Fatal: Eine gute Immunabwehr kann Multiple Sklerose fördern
Fitte T-Lymphozyten sind in der Regel ein Segen, denn sie steuern die Immunabwehr. Manchmal sind sie freilich kontraproduktiv, wie Zürcher Forscher jetzt zeigen: Eine Gruppe, die das Epstein-Barr-Virus bekämpft, greift auch das Hirn an und löst Multiple Sklerose aus.
Das Wichtigste in Kürze
- Im Fokus steht dabei die Genvariation HLA-DR15, die ein Viertel der gesunden Bevölkerung in sich trägt.

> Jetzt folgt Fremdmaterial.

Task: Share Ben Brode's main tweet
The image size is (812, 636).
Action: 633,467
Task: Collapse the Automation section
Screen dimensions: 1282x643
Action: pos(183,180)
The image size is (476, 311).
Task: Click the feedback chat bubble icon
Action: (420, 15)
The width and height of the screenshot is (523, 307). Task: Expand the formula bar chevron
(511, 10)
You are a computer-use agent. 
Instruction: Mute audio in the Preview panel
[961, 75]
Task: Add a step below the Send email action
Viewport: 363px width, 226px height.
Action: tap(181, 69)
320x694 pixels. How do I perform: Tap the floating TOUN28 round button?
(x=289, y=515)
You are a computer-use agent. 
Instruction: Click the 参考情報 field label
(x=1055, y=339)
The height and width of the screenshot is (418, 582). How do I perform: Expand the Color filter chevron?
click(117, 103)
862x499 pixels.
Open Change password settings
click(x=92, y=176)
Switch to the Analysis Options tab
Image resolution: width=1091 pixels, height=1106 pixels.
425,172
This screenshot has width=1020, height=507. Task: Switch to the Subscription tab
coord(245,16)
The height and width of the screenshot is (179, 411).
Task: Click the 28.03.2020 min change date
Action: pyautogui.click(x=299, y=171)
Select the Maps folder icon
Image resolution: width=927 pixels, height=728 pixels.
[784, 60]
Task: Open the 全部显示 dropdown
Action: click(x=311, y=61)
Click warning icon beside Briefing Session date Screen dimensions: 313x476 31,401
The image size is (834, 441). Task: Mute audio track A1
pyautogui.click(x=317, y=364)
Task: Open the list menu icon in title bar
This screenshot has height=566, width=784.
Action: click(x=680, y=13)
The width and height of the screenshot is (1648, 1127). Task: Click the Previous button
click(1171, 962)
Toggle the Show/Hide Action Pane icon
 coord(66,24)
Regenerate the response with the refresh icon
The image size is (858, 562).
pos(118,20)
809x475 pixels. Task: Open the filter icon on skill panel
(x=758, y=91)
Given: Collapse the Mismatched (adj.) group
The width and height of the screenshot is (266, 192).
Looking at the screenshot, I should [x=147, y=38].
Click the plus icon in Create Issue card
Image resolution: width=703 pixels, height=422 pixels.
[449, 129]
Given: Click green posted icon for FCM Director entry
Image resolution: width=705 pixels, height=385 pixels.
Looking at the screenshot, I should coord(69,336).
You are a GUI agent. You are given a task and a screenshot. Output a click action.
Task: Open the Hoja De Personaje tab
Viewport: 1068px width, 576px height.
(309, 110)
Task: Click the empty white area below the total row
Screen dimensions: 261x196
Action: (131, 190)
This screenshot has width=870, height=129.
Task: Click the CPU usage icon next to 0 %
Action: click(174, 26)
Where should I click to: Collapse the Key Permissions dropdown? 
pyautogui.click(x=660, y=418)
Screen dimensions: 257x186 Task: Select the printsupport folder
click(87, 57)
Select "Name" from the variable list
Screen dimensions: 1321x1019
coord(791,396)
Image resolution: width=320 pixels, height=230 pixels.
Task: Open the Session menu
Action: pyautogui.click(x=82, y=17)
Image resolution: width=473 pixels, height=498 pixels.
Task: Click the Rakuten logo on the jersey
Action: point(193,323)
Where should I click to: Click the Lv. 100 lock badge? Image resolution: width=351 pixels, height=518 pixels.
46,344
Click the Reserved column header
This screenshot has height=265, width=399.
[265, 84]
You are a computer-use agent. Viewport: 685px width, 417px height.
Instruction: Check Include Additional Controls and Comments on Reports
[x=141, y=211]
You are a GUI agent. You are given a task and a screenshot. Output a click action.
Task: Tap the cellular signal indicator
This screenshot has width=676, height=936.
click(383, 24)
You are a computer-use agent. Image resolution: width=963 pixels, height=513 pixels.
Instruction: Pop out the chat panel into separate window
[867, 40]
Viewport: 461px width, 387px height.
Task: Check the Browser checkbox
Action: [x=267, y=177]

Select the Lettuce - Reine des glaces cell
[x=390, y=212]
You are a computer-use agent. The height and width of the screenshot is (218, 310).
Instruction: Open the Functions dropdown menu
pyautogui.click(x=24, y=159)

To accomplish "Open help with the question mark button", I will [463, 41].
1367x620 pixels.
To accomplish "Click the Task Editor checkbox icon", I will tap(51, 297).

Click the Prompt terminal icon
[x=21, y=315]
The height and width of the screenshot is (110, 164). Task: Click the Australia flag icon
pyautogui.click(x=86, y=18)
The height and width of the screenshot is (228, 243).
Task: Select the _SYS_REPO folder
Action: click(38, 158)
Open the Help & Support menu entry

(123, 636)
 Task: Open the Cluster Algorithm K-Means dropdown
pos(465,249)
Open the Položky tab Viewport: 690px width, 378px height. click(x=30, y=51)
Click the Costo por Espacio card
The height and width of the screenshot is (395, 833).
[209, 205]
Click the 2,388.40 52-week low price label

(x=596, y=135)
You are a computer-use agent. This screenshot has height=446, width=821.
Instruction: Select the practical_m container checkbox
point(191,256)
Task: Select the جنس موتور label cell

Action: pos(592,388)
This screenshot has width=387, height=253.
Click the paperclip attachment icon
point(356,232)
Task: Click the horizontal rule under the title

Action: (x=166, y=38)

«Seit fast fünfzig Jahren ist bekannt, dass eine Genvariation namens HLA-DR15 stark mit Multipler Sklerose (MS) assoziiert ist; sie ist für bis zu 60 Prozent des genetischen Risikos verantwortlich», schreibt die Uni Zürich (UZH) in einer Mitteilung vom Donnerstag.
Was aber triggert diese Genvariation so, dass sie destruktiv wird? Das fragte sich eine internationale, interdisziplinäre Forschergruppe unter der Führung von UZH-Professor Roland Martin, Leiter der Abteilung Neuroimmunologie und MS Forschung am Universitätsspital Zürich.
«Wenn sich die Träger dieses häufigen Gens zusätzlich mit dem Epstein-Barr-Virus infizieren und eine symptomatische Infektion, das sogenannte Pfeiffer’sche Drüsenfieber, durchmachen, steigt das Risiko für MS noch einmal um das 15-fache», schreibt Martin.
Es ist eine besondere Stärke, welche die Immunzellen von Menschen mit HLA-DR15 aufweisen, die sie zugleich gefährlich macht: Sie können bestimmte Mikroben wie das Epstein-Barr-Virus sehr effektiv erkennen - doch diese Fitness kann auch eine unerwünschte Immunreaktion gegen das Hirngewebe mit sich bringen.
Die Genprodukte von HLA-DR15 bringen T-Lymphozyten bei, fremde Eiweisse von körpereigenem Gewebe zu unterscheiden. Dieses individuelle Training findet zunächst im Thymus und danach im Blut statt. Im Blut lernen sie zusätzlich, Bruchstücke des Epstein-Barr-Virus zu erkennen, wenn der Träger sich hiermit infiziert. Im Gegensatz zu den HLA-DR15-Bruchstücken wirken die Bruchstücke des Virus sehr viel stärker aktivierend.
Dies führt dazu, dass die T-Lymphozyten nicht nur virusinfizierte Zellen in Schach halten, sondern auch in das Gehirn einwandern und dort mit körpereigenen Eiweissen, die bei MS eine Autoimmunreaktion auslösen, reagieren können.